The toughest professors in my most challenging college courses never came close to teaching me at the deep levels of cognitive and spiritual development surrounding me these days. Truly, my rate of growth, only reflects the harsh reality that there was so much i did not know. I've never thought of myself as “highly intelligent”. But i never realized “just how little i knew” until stepping into the arenas where logic doesn't compute and no amount of “want to, try to, hope to, maybe i can if i work hard enough” will make an ounce of difference. When in one place there are innocent little ones being broken physically struggling to get through another day of hunger and pain, but then just a few lines of latitude and longitude traveled reveal the same sort of skin covered innocent ones being emotionally ruined by lavish unnecessaries piled around them.
But always in the back of my mind I
remember ---- the Garden of Eden.
Eden was God's plan... His gift... in
Eden no one person would have had too much while another suffered
without.
These reflections are not meant to
present some magnificent theological finding.
They're just the ponderings of a
daughter ... who is … growing.
The scriptures roll through my mind
--- “the Lord gives and the Lord takes away, blessed be the name of
the Lord”... and I say “Amen”. The Lord is blessed, He is holy
and just and loving and merciful. But what of His children?
How often are we acting out “the will
of The Lord” in our day to day living?
How much do I act out “the will of
the Lord” around me?
The struggle of ---- do I give food to
the street children who are ever near me these days. I buy a bag of
oranges and give one each to the two boys with jiggered feet and
torn, filthy clothes in front of me. And I look at the bag in my
hands. And I struggle – missing Eden. Some would actually criticize
saying, “don't give them any food, it only encourages them to stay
begging on the street”. And I get that point. Others would say,
“what would Jesus do, he would surely give them food...”. And I
get that point too. Some would say, “just get out of there, come
back home to America, where you can avoid the tension, and eat
your oranges in peace...” oh God...
I even say to myself, “what are you
thinking donna, you're so far away from “home”, from your kids,
don't you know you are risking never being near them again with
this obedience...”. We aren't suppose to admit things like that are
we? But...
Yesterday a pregnant, filthy street
woman who looked to be 90 years old came to me as I bought onions at
the street market. Oh God!!! her hand is out, she needs help! She
carries a little one inside. She's also “mindless” as some of my
Kenyan friends would describe it. Dear God, how did her life come to
this?? Logic says --- “donna, you can not give her what she
needs... you can help her for the next few minutes... but in the end,
you can not 'fix' her life...” and this logic is accurate. But...

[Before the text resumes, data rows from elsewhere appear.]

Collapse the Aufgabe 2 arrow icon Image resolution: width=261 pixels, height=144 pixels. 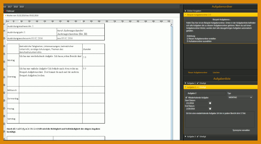185,87
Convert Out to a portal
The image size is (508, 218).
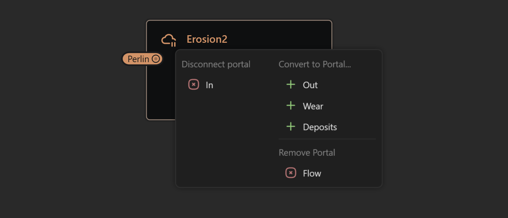coord(302,85)
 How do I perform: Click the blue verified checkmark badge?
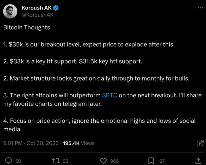click(x=56, y=8)
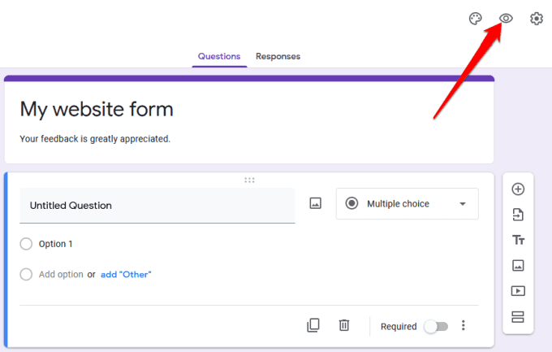552x352 pixels.
Task: Toggle the Required switch
Action: 436,326
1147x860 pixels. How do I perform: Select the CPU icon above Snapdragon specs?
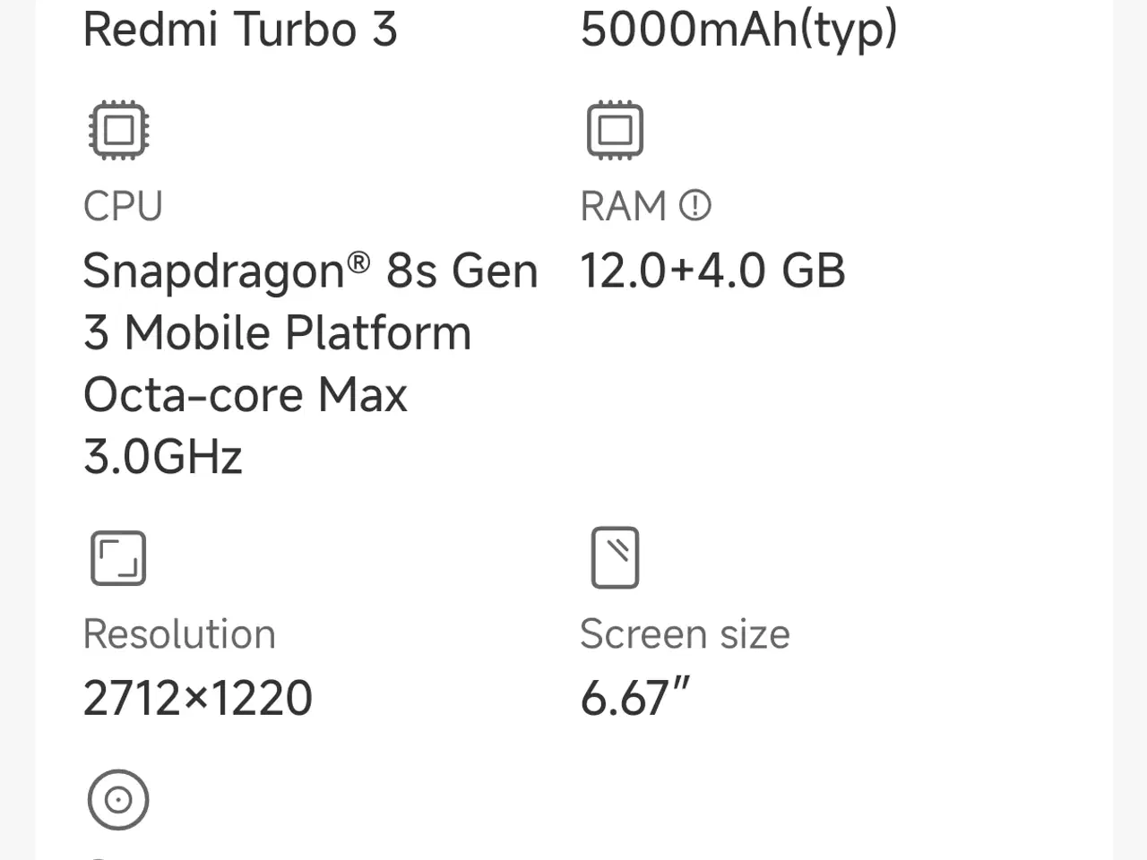pos(117,130)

what about the words, “do unto others as you would have them do
unto you..”?
In all this tension, this terrible
tension ---- my tininess is painfully clear. Like a tiny bush on the
side of the escarpment bordering the Great Rift Valley.
Many would say, “oh the problems are
just too great, it's too overwhelming, i'll look away or better yet
i'll stay far from it, ---- i'll just keep living my life --- and
i'll pray for them...” Sometimes it feels like the only possible
response to the great need in this world.
But then God plucks a daughter from the
peaceful place found at the easier lines of longitude and latitude,
and He places her in the middle of where His heart is --- and she
stops to hear HIS VOICE.
She realizes she knows too little.
She cringes at the contrast of the two worlds. And He grows her in His ways. “He must increase... I must decrease” (John 3:30) becomes a heartbeat, no longer just inked words on neat white paper.
She cringes at the contrast of the two worlds. And He grows her in His ways. “He must increase... I must decrease” (John 3:30) becomes a heartbeat, no longer just inked words on neat white paper.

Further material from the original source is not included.